Meet your sustainability goals with an energy-efficient solution
Inf2 instances deliver up to 50% better performance/watt over other comparable Amazon EC2 instances. These instances and the underlying Inferentia2 chips use advanced silicon processes and hardware and software optimizations to deliver high energy efficiency when running DL models at scale. Use Inf2 instances to help meet your sustainability goals when deploying ultra-large models.
Features
Up to 2.3 petaflops with AWS Inferentia2
Inf2 instances are powered by up to 12 AWS Inferentia2 chips connected with ultra-high-speed NeuronLink for streamlined collective communications. They offer up to 2.3 petaflops of compute and up to 4x higher throughput and 10x lower latency than Inf1 instances.

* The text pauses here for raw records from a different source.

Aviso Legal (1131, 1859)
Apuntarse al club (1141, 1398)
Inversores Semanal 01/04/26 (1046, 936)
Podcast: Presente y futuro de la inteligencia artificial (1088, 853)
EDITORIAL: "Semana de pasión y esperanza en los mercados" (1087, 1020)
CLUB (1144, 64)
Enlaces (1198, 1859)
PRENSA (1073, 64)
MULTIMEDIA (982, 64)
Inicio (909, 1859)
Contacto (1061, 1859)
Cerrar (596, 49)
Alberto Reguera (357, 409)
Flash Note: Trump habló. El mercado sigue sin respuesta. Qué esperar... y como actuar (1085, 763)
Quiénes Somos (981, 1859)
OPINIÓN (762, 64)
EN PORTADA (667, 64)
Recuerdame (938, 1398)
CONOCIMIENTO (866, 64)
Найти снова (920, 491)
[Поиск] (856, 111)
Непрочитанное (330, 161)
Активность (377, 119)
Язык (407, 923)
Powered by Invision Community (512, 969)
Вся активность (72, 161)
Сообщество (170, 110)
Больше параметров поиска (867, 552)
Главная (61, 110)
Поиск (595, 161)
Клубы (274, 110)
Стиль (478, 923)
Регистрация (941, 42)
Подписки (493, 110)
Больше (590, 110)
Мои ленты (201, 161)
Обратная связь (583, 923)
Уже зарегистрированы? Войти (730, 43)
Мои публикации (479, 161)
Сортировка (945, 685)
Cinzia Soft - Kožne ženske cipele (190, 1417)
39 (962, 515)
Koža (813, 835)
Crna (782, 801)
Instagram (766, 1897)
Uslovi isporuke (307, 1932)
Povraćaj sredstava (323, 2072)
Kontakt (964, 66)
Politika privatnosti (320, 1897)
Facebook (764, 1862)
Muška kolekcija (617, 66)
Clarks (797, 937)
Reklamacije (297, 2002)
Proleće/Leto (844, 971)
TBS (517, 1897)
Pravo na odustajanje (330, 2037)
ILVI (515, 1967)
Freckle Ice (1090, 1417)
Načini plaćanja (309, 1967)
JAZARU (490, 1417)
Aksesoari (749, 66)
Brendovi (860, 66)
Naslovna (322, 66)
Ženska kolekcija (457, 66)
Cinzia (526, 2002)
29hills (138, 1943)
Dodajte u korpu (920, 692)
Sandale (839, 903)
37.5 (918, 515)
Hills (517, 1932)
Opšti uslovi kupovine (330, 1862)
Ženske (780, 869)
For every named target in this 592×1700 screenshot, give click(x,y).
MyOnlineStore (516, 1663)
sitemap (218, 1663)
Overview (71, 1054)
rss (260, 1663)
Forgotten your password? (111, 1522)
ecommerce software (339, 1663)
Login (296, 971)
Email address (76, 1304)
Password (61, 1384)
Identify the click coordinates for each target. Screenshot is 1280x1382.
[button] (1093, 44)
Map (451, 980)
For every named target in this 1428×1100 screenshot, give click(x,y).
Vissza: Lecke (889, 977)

Up to 384 GB high-bandwidth accelerator memory
To accommodate large DL models, Inf2 instances offer up to 384 GB of shared accelerator memory (32 GB HBM in every Inferentia2 chip, 4x larger than first-generation Inferentia) with 9.8 TB/s of total memory bandwidth (10x faster than first-generation Inferentia).
NeuronLink interconnect
For fast communication between Inferentia2 chips, Inf2 instances support 192 GB/s of NeuronLink, a high-speed, nonblocking interconnect. Inf2 is the only inference-optimized instance to offer this interconnect, a feature that is only available in more expensive training instances. For ultra-large models that do not fit into a single chip, data flows directly between chips with NeuronLink, bypassing the CPU completely. With NeuronLink, Inf2 supports faster distributed inference and improves throughput and latency.
Optimized for novel data types with automatic casting
Inferentia2 supports FP32, TF32, BF16, FP16, UINT8, and the new configurable FP8 (cFP8) data type. AWS Neuron can take high-precision FP32 and FP16 models and autocast them to lower-precision data types while optimizing accuracy and performance. Autocasting reduces time to market by removing the need for lower-precision retraining and enabling higher-performance inference with smaller data types.
State-of-the-art DL optimizations
To support the fast pace of DL innovation, Inf2 instances have several innovations that make them flexible and extendable to deploy constantly evolving DL models. Inf2 instances have hardware optimizations and software support for dynamic input shapes. To allow support for new operators in the future, they support custom operators written in C++. They also support stochastic rounding, a method for rounding probabilistically to achieve high performance and higher accuracy compared to legacy rounding modes.